§ **Description of the task**:
All entries below are to be set down again exactly as given.

§ **Data extract**:
◇ ◇ ◇
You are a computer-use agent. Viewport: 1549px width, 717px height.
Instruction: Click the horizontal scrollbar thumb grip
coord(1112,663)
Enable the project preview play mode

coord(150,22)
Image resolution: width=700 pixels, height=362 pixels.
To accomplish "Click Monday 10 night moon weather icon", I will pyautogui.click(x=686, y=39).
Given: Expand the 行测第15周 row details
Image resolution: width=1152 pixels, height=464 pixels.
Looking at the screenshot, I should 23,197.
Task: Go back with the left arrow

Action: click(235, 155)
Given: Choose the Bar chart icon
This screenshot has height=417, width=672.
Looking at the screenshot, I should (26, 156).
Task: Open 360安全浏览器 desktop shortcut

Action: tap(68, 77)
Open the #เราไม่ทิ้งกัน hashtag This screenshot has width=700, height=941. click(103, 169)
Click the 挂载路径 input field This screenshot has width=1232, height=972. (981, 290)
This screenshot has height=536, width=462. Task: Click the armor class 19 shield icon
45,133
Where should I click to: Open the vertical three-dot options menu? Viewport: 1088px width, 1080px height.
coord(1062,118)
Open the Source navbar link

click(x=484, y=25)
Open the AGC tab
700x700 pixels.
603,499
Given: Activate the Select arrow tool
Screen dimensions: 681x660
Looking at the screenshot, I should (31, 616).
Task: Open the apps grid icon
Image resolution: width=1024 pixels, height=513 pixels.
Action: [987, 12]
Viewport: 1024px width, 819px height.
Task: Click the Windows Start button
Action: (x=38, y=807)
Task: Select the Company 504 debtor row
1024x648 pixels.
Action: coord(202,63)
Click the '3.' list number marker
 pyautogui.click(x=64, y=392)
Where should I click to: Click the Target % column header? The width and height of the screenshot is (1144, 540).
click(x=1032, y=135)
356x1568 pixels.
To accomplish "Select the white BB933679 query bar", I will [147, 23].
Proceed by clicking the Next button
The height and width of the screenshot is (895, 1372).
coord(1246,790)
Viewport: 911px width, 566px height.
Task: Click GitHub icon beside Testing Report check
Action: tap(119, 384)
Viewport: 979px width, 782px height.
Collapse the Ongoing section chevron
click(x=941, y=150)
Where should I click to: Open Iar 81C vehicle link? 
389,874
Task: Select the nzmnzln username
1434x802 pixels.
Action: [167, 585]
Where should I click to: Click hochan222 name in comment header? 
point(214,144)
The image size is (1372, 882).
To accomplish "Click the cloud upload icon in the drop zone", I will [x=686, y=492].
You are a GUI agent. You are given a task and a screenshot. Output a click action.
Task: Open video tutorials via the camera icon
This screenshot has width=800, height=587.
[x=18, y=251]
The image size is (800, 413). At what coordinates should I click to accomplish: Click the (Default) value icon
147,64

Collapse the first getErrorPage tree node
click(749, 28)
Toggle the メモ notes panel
◇ ◇ ◇
§ **Task result**:
You are a computer-use agent. Viewport: 1549px width, 717px height.
Instruction: Click the horizontal scrollbar thumb grip
coord(1112,663)
Enable the project preview play mode

coord(150,22)
Image resolution: width=700 pixels, height=362 pixels.
To accomplish "Click Monday 10 night moon weather icon", I will pyautogui.click(x=686, y=39).
Given: Expand the 行测第15周 row details
Image resolution: width=1152 pixels, height=464 pixels.
Looking at the screenshot, I should 23,197.
Task: Go back with the left arrow

Action: click(235, 155)
Given: Choose the Bar chart icon
This screenshot has height=417, width=672.
Looking at the screenshot, I should (26, 156).
Task: Open 360安全浏览器 desktop shortcut

Action: tap(68, 77)
Open the #เราไม่ทิ้งกัน hashtag This screenshot has width=700, height=941. click(103, 169)
Click the 挂载路径 input field This screenshot has width=1232, height=972. (981, 290)
This screenshot has height=536, width=462. Task: Click the armor class 19 shield icon
45,133
Where should I click to: Open the vertical three-dot options menu? Viewport: 1088px width, 1080px height.
coord(1062,118)
Open the Source navbar link

click(x=484, y=25)
Open the AGC tab
700x700 pixels.
603,499
Given: Activate the Select arrow tool
Screen dimensions: 681x660
Looking at the screenshot, I should (31, 616).
Task: Open the apps grid icon
Image resolution: width=1024 pixels, height=513 pixels.
Action: [987, 12]
Viewport: 1024px width, 819px height.
Task: Click the Windows Start button
Action: (x=38, y=807)
Task: Select the Company 504 debtor row
1024x648 pixels.
Action: coord(202,63)
Click the '3.' list number marker
 pyautogui.click(x=64, y=392)
Where should I click to: Click the Target % column header? The width and height of the screenshot is (1144, 540).
click(x=1032, y=135)
356x1568 pixels.
To accomplish "Select the white BB933679 query bar", I will [147, 23].
Proceed by clicking the Next button
The height and width of the screenshot is (895, 1372).
coord(1246,790)
Viewport: 911px width, 566px height.
Task: Click GitHub icon beside Testing Report check
Action: tap(119, 384)
Viewport: 979px width, 782px height.
Collapse the Ongoing section chevron
click(x=941, y=150)
Where should I click to: Open Iar 81C vehicle link? 
389,874
Task: Select the nzmnzln username
1434x802 pixels.
Action: [167, 585]
Where should I click to: Click hochan222 name in comment header? 
point(214,144)
The image size is (1372, 882).
To accomplish "Click the cloud upload icon in the drop zone", I will [x=686, y=492].
You are a GUI agent. You are given a task and a screenshot. Output a click action.
Task: Open video tutorials via the camera icon
This screenshot has width=800, height=587.
[x=18, y=251]
The image size is (800, 413). At what coordinates should I click to accomplish: Click the (Default) value icon
147,64

Collapse the first getErrorPage tree node
click(749, 28)
Toggle the メモ notes panel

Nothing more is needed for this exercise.